Tuesday, 10 August 2010

A remarkable survival


South Cerney Christ, originally uploaded by Aidan McRae Thomson.
This beautiful Romanesque polychromed head and foot, is all that remains of a rood dating from c.1130. The fragments were found in 1913 walled up behind the respond of a nave arcade at South Cerney in Gloucestershire. Sadly the rest of the figure perished, but originally the corpus would have been around 80cm tall and extremely striking. A remarkable survival, this is one of only two Corpus figures in England to survive the sixteenth century iconoclasm. The other, an earlier 16th century example from Cartmel Fell in Cumbria, was discovered in 1876 in use as a vestry fire poker!
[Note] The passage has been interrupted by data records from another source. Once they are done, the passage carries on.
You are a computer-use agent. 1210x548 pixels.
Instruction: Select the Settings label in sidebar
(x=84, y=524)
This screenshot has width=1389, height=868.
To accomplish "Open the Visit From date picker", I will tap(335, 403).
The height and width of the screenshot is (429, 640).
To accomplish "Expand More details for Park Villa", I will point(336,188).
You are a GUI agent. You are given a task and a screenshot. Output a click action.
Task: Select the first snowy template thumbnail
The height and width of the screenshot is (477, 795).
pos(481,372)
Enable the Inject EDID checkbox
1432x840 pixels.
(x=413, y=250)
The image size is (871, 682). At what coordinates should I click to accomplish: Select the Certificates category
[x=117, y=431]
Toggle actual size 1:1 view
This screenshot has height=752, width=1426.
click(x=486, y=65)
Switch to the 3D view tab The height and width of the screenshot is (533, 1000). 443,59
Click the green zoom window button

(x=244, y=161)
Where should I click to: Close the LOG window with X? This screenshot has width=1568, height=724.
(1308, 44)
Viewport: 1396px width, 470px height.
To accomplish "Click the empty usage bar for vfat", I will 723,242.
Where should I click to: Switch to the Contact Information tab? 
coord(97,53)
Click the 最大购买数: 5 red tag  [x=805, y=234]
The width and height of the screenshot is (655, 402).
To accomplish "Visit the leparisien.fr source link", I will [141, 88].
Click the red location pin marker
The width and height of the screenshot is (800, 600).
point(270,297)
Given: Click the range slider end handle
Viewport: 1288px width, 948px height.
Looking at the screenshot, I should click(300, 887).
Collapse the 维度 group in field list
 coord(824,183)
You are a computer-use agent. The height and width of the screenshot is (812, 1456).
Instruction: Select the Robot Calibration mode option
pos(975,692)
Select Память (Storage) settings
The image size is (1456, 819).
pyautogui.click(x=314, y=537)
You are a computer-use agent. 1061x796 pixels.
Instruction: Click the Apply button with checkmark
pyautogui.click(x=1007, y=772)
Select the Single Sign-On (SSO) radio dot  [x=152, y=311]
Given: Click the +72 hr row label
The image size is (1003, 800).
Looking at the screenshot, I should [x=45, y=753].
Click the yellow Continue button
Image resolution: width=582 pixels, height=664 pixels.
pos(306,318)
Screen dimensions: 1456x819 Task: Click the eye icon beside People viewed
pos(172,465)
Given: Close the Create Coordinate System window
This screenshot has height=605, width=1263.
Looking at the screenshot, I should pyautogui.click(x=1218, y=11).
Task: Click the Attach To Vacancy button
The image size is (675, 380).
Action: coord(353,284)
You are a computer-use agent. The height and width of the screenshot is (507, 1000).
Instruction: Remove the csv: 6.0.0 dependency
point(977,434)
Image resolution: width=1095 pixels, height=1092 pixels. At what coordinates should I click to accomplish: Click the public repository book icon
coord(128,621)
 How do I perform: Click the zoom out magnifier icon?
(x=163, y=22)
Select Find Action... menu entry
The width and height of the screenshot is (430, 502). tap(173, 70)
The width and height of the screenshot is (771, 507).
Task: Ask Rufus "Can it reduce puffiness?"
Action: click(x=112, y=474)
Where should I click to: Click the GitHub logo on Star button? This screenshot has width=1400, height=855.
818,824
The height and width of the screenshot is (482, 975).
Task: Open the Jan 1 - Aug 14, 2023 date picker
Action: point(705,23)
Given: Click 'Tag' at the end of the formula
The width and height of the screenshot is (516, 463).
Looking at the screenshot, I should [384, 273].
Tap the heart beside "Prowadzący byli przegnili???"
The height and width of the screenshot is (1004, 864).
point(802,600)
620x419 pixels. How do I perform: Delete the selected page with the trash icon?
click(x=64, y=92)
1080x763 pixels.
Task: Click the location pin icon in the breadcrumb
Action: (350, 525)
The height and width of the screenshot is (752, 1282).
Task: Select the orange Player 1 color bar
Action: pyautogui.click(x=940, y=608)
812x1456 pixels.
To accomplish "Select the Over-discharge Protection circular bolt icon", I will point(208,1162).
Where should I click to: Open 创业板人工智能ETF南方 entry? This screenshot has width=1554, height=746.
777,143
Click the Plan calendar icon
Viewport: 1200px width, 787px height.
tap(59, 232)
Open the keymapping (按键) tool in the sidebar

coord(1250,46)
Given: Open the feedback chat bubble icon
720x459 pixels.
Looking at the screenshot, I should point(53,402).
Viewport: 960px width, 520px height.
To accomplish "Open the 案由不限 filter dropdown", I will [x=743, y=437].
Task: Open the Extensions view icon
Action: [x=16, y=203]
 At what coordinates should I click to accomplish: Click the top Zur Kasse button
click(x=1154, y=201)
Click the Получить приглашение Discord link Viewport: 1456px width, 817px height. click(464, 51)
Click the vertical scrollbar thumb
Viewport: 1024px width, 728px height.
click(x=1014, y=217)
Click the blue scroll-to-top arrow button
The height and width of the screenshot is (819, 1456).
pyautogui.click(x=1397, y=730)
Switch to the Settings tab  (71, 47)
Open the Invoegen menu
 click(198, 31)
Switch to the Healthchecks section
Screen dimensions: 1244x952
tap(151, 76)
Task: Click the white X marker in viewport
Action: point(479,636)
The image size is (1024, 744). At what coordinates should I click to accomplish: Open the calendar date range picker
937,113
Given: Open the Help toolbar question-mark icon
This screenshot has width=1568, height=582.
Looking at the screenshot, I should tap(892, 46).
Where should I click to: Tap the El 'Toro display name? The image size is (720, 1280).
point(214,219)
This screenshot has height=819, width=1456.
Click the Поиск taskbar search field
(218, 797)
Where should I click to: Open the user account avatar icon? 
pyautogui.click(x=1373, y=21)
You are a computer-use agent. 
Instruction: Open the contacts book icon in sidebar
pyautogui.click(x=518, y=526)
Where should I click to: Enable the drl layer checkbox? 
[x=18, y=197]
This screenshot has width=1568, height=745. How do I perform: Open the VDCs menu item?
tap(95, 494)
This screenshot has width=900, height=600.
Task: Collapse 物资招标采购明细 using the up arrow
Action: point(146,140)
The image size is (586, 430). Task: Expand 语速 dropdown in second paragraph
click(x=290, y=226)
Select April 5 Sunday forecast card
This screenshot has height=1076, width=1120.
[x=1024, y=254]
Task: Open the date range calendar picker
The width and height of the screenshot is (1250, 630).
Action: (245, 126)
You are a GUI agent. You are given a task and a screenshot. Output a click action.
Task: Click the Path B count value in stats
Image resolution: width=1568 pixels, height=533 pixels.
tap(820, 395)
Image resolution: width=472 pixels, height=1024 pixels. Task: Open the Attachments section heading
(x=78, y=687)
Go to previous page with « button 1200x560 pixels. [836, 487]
The South Cerney rood is now in the British Museum and I am grateful to Aidan McRae Thomson for his photograph. More information on the rood can be found in R. Deacon and P. Lindley's Image and Idol; Medieval Sculpture (London, 2001)

1 comment:

Roger Mortimer said...

I saw this years back when it was still at South Cerney. A stunning and beautiful survival. Streets ahead of the Cartmel Fell rood in quality, even without the fire damage. There's at least one more surviving British medieval rood, from the Welsh church of Kenys Inferiour.